━━━ SOURCE MATERIAL

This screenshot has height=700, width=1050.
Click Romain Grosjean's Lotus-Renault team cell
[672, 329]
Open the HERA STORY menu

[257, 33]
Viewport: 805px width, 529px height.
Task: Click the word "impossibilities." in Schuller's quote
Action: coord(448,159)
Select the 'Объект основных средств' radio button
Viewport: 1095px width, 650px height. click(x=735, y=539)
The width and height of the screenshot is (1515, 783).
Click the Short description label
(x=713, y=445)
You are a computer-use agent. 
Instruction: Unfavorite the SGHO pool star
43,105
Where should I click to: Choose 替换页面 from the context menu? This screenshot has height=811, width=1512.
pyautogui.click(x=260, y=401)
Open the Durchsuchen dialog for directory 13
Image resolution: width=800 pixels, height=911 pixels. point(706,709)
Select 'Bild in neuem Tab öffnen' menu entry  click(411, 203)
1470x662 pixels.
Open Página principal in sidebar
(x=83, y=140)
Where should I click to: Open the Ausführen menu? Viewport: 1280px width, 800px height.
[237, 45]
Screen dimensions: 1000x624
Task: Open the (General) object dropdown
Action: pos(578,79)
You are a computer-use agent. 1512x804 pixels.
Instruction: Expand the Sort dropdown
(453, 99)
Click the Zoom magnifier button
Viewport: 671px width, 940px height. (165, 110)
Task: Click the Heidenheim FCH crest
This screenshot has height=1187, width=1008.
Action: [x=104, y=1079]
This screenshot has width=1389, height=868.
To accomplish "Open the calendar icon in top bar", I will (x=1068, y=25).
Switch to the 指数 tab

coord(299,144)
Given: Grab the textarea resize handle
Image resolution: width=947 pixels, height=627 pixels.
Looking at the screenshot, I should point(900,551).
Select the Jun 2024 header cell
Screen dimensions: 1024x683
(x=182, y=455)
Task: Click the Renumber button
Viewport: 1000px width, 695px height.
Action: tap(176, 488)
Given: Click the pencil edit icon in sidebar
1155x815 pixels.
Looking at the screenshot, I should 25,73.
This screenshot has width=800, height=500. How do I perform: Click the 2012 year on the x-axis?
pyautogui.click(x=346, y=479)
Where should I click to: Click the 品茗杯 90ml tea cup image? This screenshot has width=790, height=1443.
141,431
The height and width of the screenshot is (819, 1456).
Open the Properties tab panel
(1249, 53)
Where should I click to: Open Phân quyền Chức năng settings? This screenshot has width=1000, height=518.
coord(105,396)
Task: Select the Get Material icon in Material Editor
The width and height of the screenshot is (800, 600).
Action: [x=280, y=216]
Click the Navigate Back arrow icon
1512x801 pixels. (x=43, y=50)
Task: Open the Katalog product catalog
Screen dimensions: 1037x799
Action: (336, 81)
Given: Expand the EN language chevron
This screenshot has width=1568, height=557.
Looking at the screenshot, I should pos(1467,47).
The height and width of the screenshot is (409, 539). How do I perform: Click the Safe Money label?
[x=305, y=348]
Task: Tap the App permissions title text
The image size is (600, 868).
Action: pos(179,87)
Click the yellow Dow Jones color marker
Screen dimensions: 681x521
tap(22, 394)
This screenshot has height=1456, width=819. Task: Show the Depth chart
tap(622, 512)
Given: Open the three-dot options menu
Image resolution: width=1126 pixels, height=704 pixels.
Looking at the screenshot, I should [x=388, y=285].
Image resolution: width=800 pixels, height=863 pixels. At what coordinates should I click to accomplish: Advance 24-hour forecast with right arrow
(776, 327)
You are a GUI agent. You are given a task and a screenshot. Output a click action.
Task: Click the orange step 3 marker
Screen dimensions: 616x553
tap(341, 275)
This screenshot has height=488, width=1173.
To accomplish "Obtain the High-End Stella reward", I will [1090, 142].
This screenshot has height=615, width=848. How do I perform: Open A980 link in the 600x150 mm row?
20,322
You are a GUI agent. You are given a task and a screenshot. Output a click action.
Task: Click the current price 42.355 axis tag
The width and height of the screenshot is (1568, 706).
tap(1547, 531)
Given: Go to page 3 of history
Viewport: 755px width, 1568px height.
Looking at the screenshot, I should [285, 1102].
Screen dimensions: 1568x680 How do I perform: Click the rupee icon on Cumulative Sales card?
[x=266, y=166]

━━━━━━

**WHAT NEEDS TO BE DONE**. From the entries above, collect every line with the string "agent" in it.

**RESULT FOR THIS TASK**.
You are a computer-use agent. 
You are a computer-use agent. 1512x804 pixels.
You are a GUI agent. You are given a task and a screenshot. Output a click action.
You are a GUI agent. You are given a task and a screenshot. Output a click action.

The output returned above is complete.